Tuesday, November 27, 2012

Rightly forgotten

In How We Forgot the Cold War: A Historical Journey Across America, Jon Wiener looks a story whose ending keeps getting rewritten

The following review was recently posted on the Books page of the History News Network.   

Jon Wiener has spent much of his career at the intersection between journalism and academe, in the process enriching both. Actually, his specialty has long been chronicling the life of the mind in the contemporary United States in books like Politics, Professors and Pop (1991), Historians in Trouble (2005), and the recently published e-book, I Told You So, a collection of interviews with the late Gore Vidal. In his latest book, How We Forgot the Cold War, Wiener makes his most systematic foray into the historiographic sub-discipline of collective memory with a counterintuitive look at a recently concluded chapter in American life.

The book is counterintuitive in a number of ways. One is that you don't often find a historian who can barely contain his glee over the way an entire society seems engaged in a process of "forgetting" the Cold War. As he makes clear, however, what's being forgotten is not the Cold War itself so much as a neoconservative interpretation of it. Which is also counterintuitive, given the way the political right has dominated national discourse in the last generation and has been able to literally institutionalize its views. Insofar as it has been remembered, Wiener shows how Cold War memory has in many cases been displaced -- folded into the history of World War II, for example, or cast in terms of a saga of (radioactive) environmental sustainability. This, too, is counterintuitive: Wiener shows us a series of historical sites that say they're about one thing but in fact show themselves to be about another.
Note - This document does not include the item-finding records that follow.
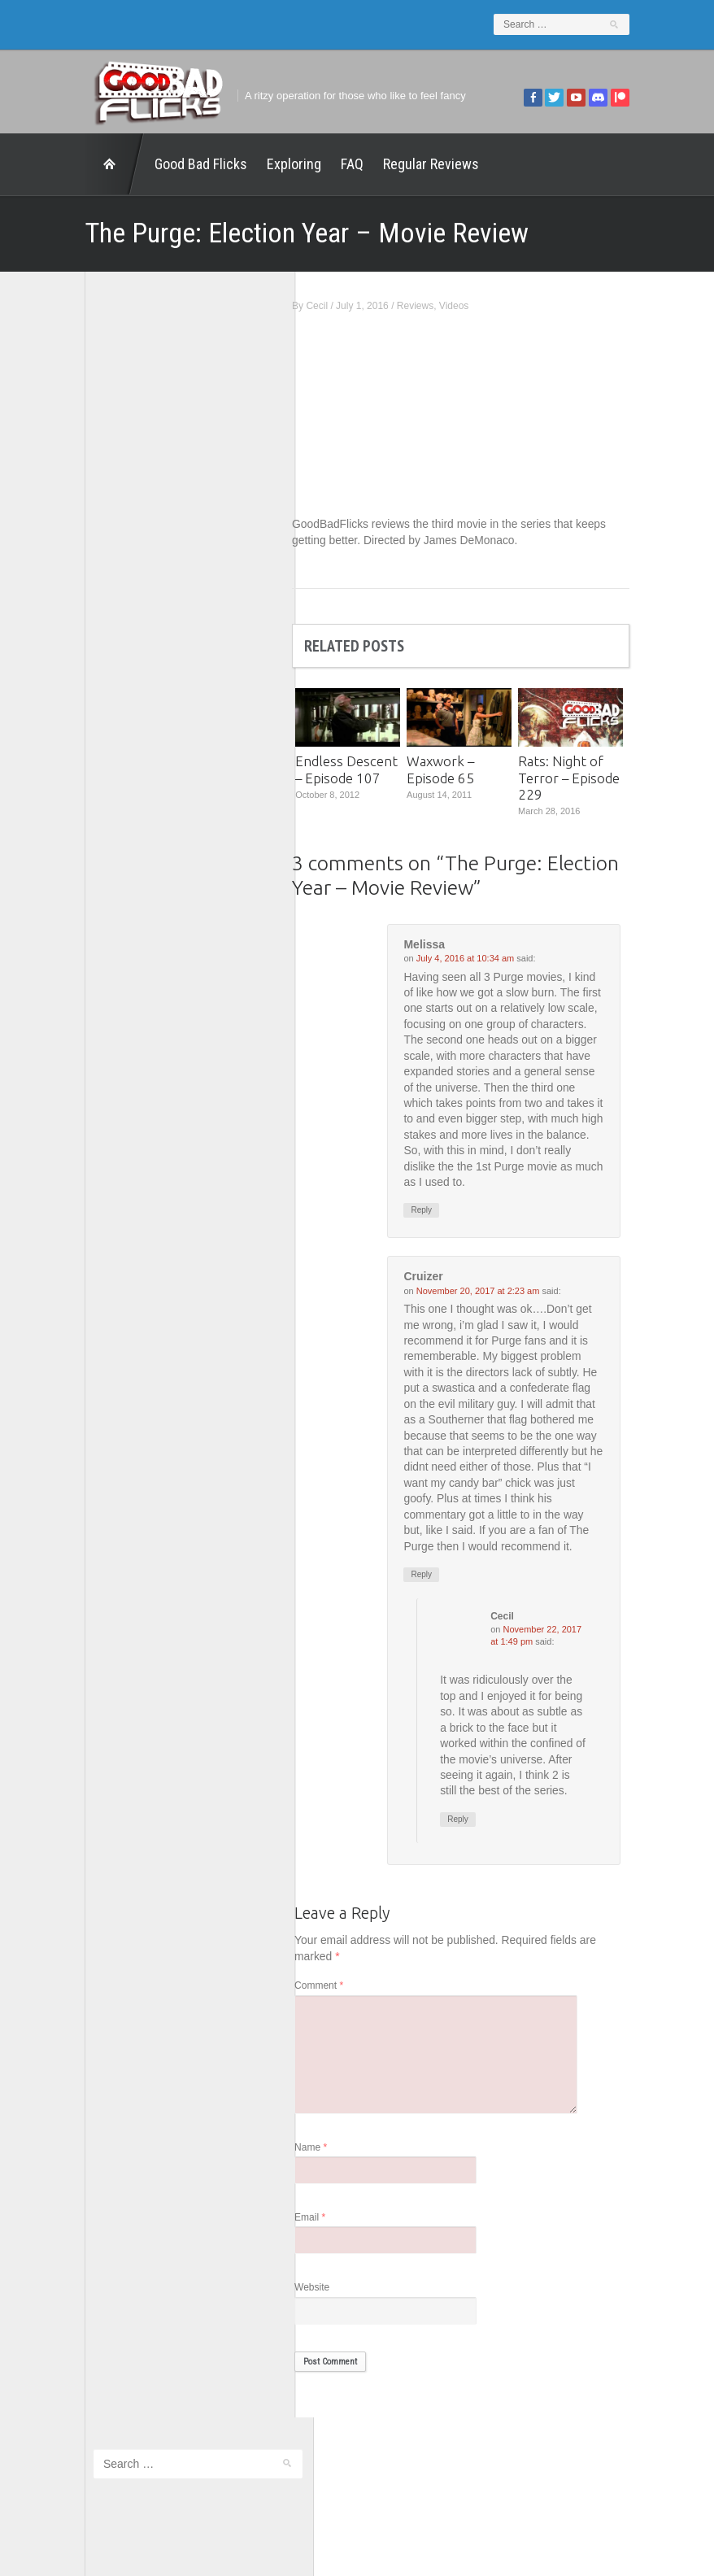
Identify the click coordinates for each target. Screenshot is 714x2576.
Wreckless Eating (112, 822)
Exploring (272, 163)
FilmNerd (93, 609)
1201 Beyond (103, 566)
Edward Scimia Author (124, 588)
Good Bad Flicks (179, 163)
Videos (475, 306)
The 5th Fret (100, 694)
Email (332, 2240)
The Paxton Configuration (131, 780)
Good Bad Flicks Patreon (130, 651)
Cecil (339, 306)
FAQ (330, 163)
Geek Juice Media (114, 630)
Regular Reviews (409, 163)
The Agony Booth (112, 715)
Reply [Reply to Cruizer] (444, 1579)
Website (334, 2311)
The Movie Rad (107, 758)
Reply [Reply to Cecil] (480, 1841)
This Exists (97, 801)
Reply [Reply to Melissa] (444, 1212)
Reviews (437, 306)
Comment (341, 2008)
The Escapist (102, 736)
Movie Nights (102, 673)
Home (93, 164)
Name (333, 2170)
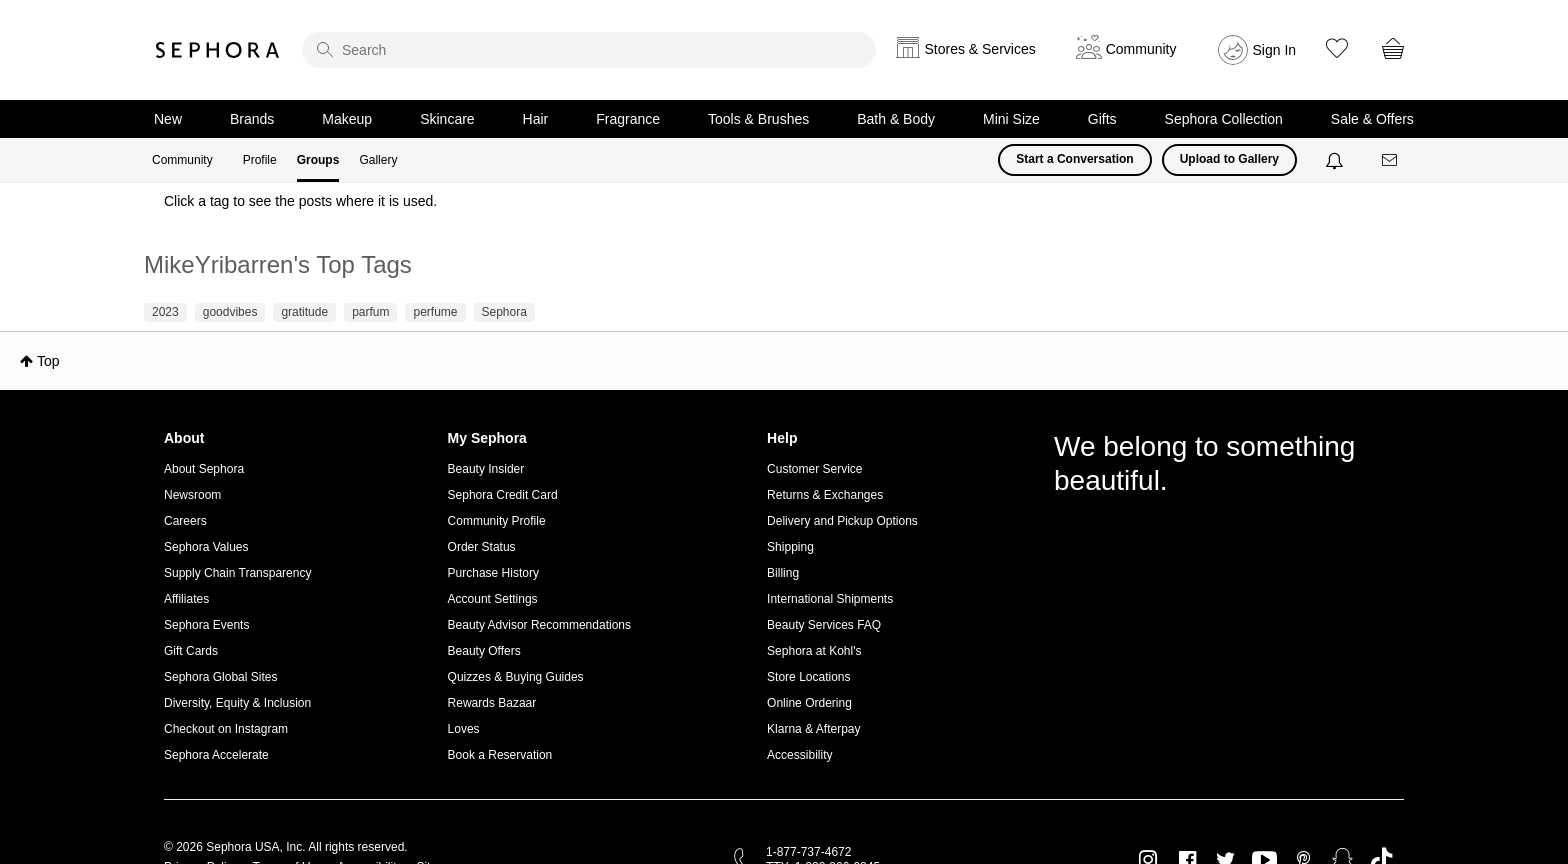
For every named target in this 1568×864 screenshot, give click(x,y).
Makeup (347, 119)
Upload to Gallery (1229, 159)
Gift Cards (191, 651)
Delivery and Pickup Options (842, 521)
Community (182, 160)
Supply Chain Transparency (237, 573)
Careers (185, 521)
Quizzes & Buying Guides (516, 677)
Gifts (1102, 119)
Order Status (482, 547)
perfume (435, 312)
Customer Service (814, 469)
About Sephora (204, 469)
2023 (165, 312)
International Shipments (830, 599)
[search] (589, 50)
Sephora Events (206, 625)
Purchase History (493, 573)
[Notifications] (1336, 160)
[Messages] (1391, 160)
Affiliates (186, 599)
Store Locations (808, 677)
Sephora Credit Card (503, 495)
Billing (783, 573)
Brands (252, 119)
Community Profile (497, 521)
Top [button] (48, 361)
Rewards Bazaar (492, 703)
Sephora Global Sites (220, 677)
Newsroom (192, 495)
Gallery (378, 160)
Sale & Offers (1372, 119)
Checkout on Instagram (226, 729)
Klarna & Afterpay (813, 729)
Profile (260, 160)
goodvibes (230, 312)
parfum (370, 312)
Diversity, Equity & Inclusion (237, 703)
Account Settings (493, 599)
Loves (464, 729)
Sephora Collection (1224, 119)
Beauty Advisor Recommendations (539, 625)
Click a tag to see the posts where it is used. (300, 201)
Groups (318, 160)
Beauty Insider (486, 469)
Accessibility (799, 755)
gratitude (304, 312)
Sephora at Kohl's (814, 651)
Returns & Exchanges (825, 495)
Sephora (218, 50)
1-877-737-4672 (808, 852)
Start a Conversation (1074, 159)
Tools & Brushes (758, 119)
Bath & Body (896, 119)
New (168, 119)
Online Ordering (809, 703)
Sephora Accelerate (216, 755)
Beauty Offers (484, 651)
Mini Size (1011, 119)
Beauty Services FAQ (824, 625)
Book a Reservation (500, 755)
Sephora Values (206, 547)
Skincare (447, 119)
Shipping (790, 547)
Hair (536, 119)
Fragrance (628, 119)
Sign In (1275, 50)
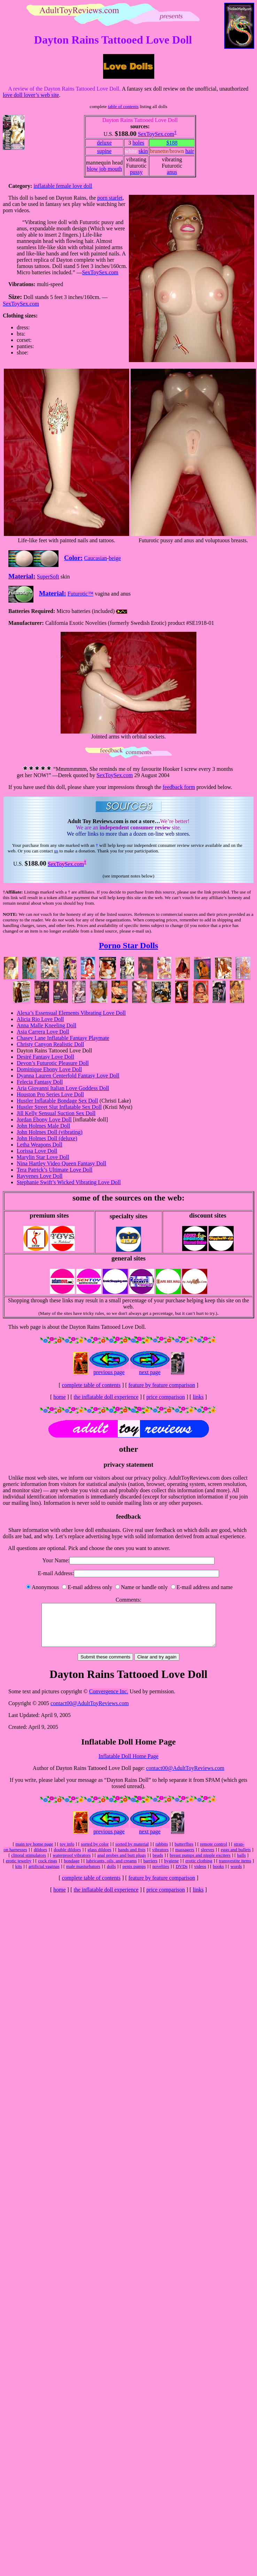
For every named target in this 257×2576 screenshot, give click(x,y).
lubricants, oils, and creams (111, 1869)
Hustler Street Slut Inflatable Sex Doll (59, 1107)
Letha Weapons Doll (39, 1145)
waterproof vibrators (72, 1863)
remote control (213, 1852)
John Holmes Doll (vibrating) (50, 1132)
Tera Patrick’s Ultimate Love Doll (54, 1170)
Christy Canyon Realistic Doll (50, 1044)
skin (143, 151)
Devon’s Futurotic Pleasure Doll (53, 1063)
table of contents (123, 106)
Finally, what's counterintuitive here is that way Wiener takes a collection of what are essentially travel pieces -- the heart of the book consists of 20 approximately ten-page essays on specific Cold War museum exhibitions (plus one on the 1998 CNN documentary Cold War) and fashions them into a cohesive piece of scholarship. These essays range from the amusing "Hippie Day at the Reagan Library," where the counterculture lives on in the land of the Gipper, to "Cold War Elvis," where Sgt. Presley makes an appearance at the General George Patton Museum (and, we learn, scares the East German authorities more than the Third Armored Division ever did). He also includes a number of pieces involving nuclear waste that suggests anxieties continue to linger long after the reasons for such weapons, and their supporting infrastructure, have been dismantled.

In every case, Wiener manages to weave together closely observed reporting about the personalities he meets and the exhibits he sees along with more analytic prose that contextualizes those exhibits historiographically. There's a kind of rhetorical locution that surfaces again and again that runs along the lines of "This is what (conservative) ideologues have said, but this is not what we're shown." The refrain is quite effective in driving home the point at hand. It's also effective in conveying the broad tenor of Wiener's own perspective on the Cold War, strongly in the vein of the William Appleman Williams revisionist variety.

There were times in reading the book when I wondered if we in fact needed as many examples as we did to get Wiener's point, and I did find myself wondering at times -- as Wiener notes critics of the CNN documentary asserted -- whether leftist scholars were a little more willing to, say, cut the (typically pragmatic) Soviets more slack than the (typically hegemonic) Americans in events like the Cuban Missile Crisis -- but he makes his argument with as much clarity as any scholar I've read. Even better, he does so concisely; any one of the the chapters in this book would make an excellent piece of reading for classroom discussion. How We Forgot the Cold War is as welcome a contribution to the literature of memory generally as it is the Cold War in particular.